Thursday, June 30, 2011

I Can See Clearly Now





Before I had children I'll admit that I took moms for granted. And I don't just mean my own mother, I mean I took the entire notion of motherhood for granted.

For sure, I noticed moms. I made an effort to delight over their children. I briefly marveled at "how tough it must be!" before moving on to the pressing concerns of my child-free life. I said helpful things like, "Oof, I don't know HOW you get up so early EVERY DAY!" On Mother's Day I even gave some of them cards! 


But then in 2008 I gave birth to my first child. And the scales fell from my eyes.



At a theater class in college, one of my professors told us that the goal for a Director was "to do your job so well that no one notices your work." 

As it turns out, this is much like being a mom. If you're doing the whole mother gig correctly, the fact is that you are probably not getting all that much attention (nor, for the record, are you getting things like Tony Awards or paychecks). Instead you are spending day after day and year after year lovingly stitching your children's lives together in a manner that is largely invisible to everyone but you.


At one point, as I held the newly-minted infant Snood in my arms, I looked over toward my mother -- standing in my kitchen cooking for us -- and found myself dazzled by my sudden awareness of ALL those stitches: the meals prepared, the carpools driven, the vacations planned, the school trips chaperoned, the diapers changed, the homework overseen.

§ **PROMPT 1**: Please rewrite the entries from the line containing "The image size is (475, 245)." down to the last entry, changing "screenshot" to "screen capture" and leaving everything else unchanged.

§ **SUPPLIED MATERIAL**:
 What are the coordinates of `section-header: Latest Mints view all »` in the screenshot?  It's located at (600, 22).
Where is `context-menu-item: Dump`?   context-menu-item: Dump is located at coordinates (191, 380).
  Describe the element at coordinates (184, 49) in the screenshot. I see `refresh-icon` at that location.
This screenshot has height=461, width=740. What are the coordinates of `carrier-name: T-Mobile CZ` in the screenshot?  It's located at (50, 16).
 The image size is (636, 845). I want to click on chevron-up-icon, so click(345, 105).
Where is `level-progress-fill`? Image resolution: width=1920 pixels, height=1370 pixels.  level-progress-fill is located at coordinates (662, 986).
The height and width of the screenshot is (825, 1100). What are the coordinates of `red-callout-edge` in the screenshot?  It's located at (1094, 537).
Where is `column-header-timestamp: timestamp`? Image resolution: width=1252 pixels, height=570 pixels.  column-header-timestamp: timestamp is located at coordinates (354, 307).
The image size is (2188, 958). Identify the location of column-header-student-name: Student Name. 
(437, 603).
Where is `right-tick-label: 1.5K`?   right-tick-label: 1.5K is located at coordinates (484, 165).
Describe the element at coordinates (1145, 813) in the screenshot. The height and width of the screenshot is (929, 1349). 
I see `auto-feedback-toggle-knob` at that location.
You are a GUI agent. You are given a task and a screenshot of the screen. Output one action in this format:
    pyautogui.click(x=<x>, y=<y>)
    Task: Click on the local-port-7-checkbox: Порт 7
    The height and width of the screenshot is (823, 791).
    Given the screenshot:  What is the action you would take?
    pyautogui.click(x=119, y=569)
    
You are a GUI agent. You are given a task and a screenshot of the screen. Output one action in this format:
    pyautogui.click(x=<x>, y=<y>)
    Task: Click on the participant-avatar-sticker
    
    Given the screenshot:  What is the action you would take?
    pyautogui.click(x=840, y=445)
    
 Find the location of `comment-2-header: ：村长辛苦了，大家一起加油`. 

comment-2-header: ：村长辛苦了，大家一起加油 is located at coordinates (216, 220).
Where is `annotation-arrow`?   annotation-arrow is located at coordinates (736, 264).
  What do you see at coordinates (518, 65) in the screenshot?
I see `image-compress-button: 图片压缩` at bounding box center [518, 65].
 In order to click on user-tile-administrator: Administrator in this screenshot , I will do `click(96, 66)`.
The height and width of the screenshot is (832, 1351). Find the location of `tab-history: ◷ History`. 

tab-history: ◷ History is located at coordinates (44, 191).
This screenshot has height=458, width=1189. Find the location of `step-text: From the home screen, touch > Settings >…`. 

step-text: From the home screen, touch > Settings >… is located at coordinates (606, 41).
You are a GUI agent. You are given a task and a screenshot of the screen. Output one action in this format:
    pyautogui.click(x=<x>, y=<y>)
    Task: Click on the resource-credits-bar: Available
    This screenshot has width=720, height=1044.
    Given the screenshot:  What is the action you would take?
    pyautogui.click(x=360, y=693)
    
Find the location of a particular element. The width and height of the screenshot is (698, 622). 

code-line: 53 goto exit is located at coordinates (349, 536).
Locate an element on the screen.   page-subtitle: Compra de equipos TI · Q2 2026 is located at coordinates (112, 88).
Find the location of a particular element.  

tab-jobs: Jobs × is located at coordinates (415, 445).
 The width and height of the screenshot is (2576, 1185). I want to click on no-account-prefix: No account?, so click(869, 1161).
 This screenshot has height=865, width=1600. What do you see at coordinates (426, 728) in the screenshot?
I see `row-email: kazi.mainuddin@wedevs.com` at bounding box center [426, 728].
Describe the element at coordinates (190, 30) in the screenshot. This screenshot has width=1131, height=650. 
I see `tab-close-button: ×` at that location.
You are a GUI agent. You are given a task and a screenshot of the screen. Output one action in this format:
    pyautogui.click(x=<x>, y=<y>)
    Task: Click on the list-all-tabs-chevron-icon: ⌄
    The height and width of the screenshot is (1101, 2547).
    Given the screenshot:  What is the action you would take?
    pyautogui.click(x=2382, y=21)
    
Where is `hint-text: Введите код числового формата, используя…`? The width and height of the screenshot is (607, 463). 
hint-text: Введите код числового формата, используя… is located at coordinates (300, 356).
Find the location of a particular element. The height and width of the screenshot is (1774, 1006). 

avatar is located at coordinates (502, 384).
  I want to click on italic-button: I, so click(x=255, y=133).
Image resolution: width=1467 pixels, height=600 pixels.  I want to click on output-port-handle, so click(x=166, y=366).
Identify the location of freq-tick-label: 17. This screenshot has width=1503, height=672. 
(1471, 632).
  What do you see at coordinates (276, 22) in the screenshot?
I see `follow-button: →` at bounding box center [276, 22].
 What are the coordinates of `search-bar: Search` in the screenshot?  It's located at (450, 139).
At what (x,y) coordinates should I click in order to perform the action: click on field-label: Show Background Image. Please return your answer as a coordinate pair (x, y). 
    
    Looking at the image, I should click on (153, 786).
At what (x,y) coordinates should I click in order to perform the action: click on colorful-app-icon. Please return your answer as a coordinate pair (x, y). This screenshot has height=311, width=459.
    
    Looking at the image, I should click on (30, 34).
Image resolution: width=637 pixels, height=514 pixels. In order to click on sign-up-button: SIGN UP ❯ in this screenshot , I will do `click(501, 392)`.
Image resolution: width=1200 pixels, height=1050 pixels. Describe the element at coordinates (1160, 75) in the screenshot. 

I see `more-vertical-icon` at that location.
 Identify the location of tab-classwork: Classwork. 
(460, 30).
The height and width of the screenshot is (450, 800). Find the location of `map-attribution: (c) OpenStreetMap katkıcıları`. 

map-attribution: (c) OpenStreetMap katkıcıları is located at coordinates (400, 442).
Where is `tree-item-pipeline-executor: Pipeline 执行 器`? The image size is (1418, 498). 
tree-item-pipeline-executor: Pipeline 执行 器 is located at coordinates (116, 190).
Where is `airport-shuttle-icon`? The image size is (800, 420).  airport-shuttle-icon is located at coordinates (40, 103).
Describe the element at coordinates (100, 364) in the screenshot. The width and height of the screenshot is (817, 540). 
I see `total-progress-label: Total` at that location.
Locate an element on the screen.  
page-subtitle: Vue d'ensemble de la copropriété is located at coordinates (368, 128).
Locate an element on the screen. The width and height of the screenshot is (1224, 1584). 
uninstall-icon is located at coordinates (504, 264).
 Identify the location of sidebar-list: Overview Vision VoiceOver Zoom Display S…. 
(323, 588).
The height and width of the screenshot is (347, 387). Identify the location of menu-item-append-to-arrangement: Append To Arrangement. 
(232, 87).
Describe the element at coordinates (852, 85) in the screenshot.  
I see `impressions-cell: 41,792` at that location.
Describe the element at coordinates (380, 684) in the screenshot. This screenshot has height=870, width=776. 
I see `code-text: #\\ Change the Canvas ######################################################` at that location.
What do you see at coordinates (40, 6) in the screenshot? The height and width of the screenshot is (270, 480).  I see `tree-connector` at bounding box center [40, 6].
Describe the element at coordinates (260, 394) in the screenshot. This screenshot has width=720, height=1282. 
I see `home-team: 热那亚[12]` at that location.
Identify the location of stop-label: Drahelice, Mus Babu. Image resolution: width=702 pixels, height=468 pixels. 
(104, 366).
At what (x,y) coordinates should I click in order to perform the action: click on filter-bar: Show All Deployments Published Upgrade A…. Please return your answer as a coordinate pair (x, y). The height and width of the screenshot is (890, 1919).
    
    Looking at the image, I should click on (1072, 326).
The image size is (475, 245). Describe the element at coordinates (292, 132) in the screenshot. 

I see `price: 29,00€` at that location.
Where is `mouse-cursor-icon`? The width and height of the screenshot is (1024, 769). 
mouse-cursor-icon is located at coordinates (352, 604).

§ **PROMPT 2**: Write the next part of the essay about motherhood, picking up after its final sentence.

§ **EXERCISE RESULT 1**:
The image size is (475, 245). Describe the element at coordinates (292, 132) in the screen capture. 

I see `price: 29,00€` at that location.
Where is `mouse-cursor-icon`? The width and height of the screen capture is (1024, 769). 
mouse-cursor-icon is located at coordinates (352, 604).

§ **EXERCISE RESULT 2**:
Truths I had known all my life were transformed into a source of wonder. The fact that my mother had three babies in three years (born June, then September, then the next September), which had always struck me as novel, now made me want to carve some sort of large statue in her honor and place it on the village green.



All the moms I knew proved sources of new-found admiration:


You did this at nineteen years old with no money while putting yourself through school? Wow!


You did this seven times? Amazing!


You did this while married to that bozo husband of yours? Great job!


You had two of these and kept them alive even though you are a complete and utter moron? I might have to buy you some cake.




For a time, I tried to share my insight with others. I'd obsessively point out the amazing things people's moms had done for them. I'd provide stunning counterarguments when people I knew complained about their mothers. We'd visit my mother-in-law and I'd find myself pointing out the wonders of her home constantly to my husband and his siblings:


Look at the meal she made for us all!


Look at these holiday decorations! They must have taken so much work and they make the house so homey!


Observe these adorable little stools she made for you WITH YOUR NAMES PAINTED ON THEM BY HAND WHEN YOU WERE TODDLERS EVEN THOUGH I'M SURE SHE HAD PLENTY OF BETTER THINGS TO DO LIKE SEVERAL DOZEN LOADS OF YOUR LAUNDRY!!! Perhaps we should all band together, sell everything we own, and buy this woman a yacht?


But while it is tempting to try to make up for a lifetime of ignorance toward the amazing and vast efforts of moms everywhere, I realize that the cause is in vain. It is the nature of motherhood that the bulk of the work involved will remain unacknowledged. 




At least until the next woman we know has her first baby and sees behind the curtain...



Thursday, June 23, 2011

Stuff!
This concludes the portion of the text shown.